Mr. Hinton said it’s reasonable to ask if we wouldn’t be better off without AI. “But it’s not going to happen. Because of the way society is. And because of the competition between different nations.” If the United Nations worked, maybe it could stop it. But China isn’t going to.
I found this argument, which AI enthusiasts always make, more a rationale than a thought. If China took to hunting children for sport, would we do it? (Someone reading this in Silicon Valley, please say no.)

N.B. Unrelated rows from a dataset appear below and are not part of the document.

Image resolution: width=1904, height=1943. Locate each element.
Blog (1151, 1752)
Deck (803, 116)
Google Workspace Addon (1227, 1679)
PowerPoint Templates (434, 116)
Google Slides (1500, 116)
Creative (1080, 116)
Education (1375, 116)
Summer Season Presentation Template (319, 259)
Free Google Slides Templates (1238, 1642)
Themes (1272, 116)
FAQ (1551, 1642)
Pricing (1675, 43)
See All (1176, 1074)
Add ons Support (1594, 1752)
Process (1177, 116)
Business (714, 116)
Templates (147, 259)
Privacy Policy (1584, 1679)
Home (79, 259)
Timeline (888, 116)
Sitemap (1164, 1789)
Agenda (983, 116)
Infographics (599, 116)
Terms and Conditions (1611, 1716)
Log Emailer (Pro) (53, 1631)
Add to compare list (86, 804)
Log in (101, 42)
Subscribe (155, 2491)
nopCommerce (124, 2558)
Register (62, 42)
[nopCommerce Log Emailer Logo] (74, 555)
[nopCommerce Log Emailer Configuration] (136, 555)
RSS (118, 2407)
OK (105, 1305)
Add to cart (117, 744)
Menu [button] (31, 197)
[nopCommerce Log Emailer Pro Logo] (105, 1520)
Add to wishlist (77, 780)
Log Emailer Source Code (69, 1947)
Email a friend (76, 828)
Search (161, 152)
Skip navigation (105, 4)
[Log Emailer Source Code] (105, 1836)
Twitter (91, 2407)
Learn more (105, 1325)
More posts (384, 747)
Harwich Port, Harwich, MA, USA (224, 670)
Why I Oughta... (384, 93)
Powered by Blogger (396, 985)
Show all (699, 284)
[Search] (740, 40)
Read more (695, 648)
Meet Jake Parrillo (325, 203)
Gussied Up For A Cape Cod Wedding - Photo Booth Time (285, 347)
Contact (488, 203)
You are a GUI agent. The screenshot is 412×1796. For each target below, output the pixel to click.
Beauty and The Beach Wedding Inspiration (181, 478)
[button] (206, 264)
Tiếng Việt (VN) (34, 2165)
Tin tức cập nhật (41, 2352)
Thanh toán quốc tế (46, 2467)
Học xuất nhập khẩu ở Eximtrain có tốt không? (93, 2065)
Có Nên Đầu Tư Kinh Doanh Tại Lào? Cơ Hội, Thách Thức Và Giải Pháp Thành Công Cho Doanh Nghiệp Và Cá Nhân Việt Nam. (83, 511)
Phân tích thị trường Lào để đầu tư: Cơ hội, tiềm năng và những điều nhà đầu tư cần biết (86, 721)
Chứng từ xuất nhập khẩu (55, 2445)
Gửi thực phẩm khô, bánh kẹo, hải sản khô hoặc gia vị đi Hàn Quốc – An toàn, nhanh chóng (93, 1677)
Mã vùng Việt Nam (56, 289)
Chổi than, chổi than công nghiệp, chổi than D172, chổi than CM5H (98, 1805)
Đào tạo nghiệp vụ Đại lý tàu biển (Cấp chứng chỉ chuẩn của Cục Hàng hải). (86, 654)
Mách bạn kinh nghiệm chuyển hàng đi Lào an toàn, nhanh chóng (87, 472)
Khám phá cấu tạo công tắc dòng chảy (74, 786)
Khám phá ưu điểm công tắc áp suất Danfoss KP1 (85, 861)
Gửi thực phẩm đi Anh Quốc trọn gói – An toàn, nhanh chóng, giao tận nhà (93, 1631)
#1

What is most urgently disturbing to me is that if America speeds forward with AI it is putting the fate of humanity in the hands of the men and women of Silicon Valley, who invented the internet as it is, including all its sludge. And there’s something wrong with them. They’re some new kind of human, brilliant in a deep yet narrow way, prattling on about connection and compassion but cold at the core. They seem apart from the great faiths of past millennia, apart from traditional moral or ethical systems or assumptions about life. C. S. Lewis once said words to the effect that empires rise and fall, cultures come and go, but the waiter who poured your coffee this morning is immortal because his soul is immortal. Such a thought would be familiar to many readers but would leave Silicon Valley blinking with bafflement. They’re modern and beyond beyond. This one injects himself with the blood of people in their twenties in his quest for longevity; that one embraces extreme fasting. The Journal this summer reported on Silicon Valley executives: “Routine drug use has moved from an after-hours activity squarely into corporate culture.” They see psychedelics—ketamine, hallucinogenic mushrooms—as “gateways to business breakthroughs.”